Avrupa Birliği (AB) destekli FAO tarafından yürütülen “Çölleşmeye Karşı Eylem” programı çerçevesinde Afrika, Karayipler ve Pasifik’i içeren geniş bir coğrafyada 2015-2017 yıllarında yaklaşık 12 bin hektar bozulmuş arazi yeniden kazanılması için ekildi.
UNCCD ve Türkiye’nin çölleşme ile mücadele adımları
Birleşmiş Milletler Çölleşme İle Mücadele Sözleşmesi 14-15 Ekim 1994’te imzalandı ve 26 Aralık 1996’da resmen yürürlüğe girdi.
Sözleşme ile çölleşmenin küresel ölçekte ne durumda olduğunu ortaya koyma, ülkeleri çölleşme ile mücadele konusunda çalışmaya teşvik etme, çölleşmeden etkilenen ülkelerde sürdürülebilir kalkınmanın sağlanmasına katkıda bulunma, ülkeler arasında bu konudaki iş birliğini geliştirmek çalışmaları desteklemek için ulusal ve küresel fonları harekete geçirme amaçlanıyor.
Türkiye, 2018 yılı itibariyle toplam 197 ülkenin taraf olduğu UNCCD’ye, 31 Ağustos 1998 tarihinde resmen taraf oldu.
UNCCD 12. Taraflar Konferansı (COP 12), taraf ülke delegasyonları, parlamenterler, iş adamları ve sivil toplum örgütlerinin katılımıyla 12-23 Ekim 2015’te Ankara’da düzenlendi.

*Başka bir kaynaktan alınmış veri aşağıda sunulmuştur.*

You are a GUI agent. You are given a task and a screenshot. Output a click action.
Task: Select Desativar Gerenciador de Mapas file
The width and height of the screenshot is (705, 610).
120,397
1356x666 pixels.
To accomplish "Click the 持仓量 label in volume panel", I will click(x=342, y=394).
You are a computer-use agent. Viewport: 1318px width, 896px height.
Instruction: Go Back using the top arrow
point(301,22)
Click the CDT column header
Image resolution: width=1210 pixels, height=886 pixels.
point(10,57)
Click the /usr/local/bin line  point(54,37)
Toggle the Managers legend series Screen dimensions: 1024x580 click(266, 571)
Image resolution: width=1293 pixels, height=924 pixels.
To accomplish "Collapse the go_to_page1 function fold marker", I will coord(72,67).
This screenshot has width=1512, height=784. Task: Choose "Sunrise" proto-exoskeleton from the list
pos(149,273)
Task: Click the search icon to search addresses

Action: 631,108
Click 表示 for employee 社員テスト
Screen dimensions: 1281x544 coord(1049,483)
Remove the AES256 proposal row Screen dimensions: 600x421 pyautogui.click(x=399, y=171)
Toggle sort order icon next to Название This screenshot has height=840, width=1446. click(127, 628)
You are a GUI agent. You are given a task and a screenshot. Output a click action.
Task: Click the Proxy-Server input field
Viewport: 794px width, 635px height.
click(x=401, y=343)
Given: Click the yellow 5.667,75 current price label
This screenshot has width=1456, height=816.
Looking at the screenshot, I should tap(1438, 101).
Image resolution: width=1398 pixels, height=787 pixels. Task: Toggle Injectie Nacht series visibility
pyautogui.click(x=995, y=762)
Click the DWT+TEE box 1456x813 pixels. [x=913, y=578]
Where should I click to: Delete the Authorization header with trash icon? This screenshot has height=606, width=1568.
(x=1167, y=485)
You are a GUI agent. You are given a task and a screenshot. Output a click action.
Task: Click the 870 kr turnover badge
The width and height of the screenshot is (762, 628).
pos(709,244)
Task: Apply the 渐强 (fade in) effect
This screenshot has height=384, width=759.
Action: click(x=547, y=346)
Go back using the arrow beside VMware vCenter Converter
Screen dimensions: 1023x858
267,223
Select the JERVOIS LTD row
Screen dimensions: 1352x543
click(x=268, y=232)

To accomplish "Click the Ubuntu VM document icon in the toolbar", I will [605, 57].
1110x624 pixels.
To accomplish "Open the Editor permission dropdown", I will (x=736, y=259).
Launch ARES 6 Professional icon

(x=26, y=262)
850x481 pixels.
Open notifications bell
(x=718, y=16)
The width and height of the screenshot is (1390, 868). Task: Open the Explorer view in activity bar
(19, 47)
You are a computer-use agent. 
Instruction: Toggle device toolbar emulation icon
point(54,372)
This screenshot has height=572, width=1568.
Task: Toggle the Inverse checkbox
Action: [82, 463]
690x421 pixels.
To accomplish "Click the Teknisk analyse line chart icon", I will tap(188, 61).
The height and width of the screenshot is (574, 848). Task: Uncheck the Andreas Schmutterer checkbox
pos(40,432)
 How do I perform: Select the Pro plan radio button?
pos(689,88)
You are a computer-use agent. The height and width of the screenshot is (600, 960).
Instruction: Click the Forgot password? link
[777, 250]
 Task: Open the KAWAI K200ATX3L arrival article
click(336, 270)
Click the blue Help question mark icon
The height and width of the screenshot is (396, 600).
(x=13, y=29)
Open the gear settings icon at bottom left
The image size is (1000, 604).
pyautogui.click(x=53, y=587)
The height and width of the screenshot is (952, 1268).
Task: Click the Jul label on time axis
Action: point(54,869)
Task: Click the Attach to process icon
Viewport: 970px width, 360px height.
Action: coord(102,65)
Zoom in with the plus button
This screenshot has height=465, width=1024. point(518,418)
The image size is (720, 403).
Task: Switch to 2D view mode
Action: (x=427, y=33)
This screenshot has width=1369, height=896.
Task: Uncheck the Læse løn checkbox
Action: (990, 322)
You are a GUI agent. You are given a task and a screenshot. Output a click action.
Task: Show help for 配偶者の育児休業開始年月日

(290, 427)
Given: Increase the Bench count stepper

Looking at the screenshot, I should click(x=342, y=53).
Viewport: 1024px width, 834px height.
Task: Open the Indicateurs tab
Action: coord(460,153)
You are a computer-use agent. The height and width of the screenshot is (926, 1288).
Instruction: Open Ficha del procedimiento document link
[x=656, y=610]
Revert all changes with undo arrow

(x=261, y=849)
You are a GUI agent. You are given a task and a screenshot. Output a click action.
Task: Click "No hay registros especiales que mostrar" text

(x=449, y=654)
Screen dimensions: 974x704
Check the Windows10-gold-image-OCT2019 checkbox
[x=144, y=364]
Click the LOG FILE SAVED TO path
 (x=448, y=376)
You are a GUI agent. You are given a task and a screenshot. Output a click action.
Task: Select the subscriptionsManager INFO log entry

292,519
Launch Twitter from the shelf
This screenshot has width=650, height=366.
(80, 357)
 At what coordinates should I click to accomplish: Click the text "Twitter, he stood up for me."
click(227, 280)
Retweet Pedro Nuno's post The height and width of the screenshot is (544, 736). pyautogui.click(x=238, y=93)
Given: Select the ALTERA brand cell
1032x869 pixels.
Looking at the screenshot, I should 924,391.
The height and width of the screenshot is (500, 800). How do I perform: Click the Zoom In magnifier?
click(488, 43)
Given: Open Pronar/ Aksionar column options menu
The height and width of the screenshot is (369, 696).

Türkiye, konferansın ardından Ekim 2015’ten itibaren iki yıllık dönem için sürecin başkanlığını devraldı.
Türkiye, sözleşmenin uygulanmasını kolaylaştırmak hedefiyle 2016-2019 dönemini kapsayan “Ankara Girişimi”ni başlattı. Bu kapsamda, Türkiye’nin sürdürülebilir arazi yönetimindeki tecrübelerinin, öncelikle Afrika’daki ülkeler olmak üzere birçok ülkeye aktarılması öngörülüyor.
COP 12’de ayrıca, sözleşmeye taraf ülkelerce 2030 itibariyle arazi tahribatının dengelenmesine yönelik “Ulusal Gönüllü Hedefler”in oluşturulması kararı alındı. Türkiye, bu kapsamda 2016-2030 dönemini kapsayan Ulusal Raporu’nu tamamladı ve 2016’nın mayıs ayında Orman ve Su İşleri Bakanlığı ile Pan Afrika Büyük Yeşil Duvar Ajansı arasında çölleşmeyle mücadelede iş birliğine ilişkin bir mutabakat zaptı imzalandı.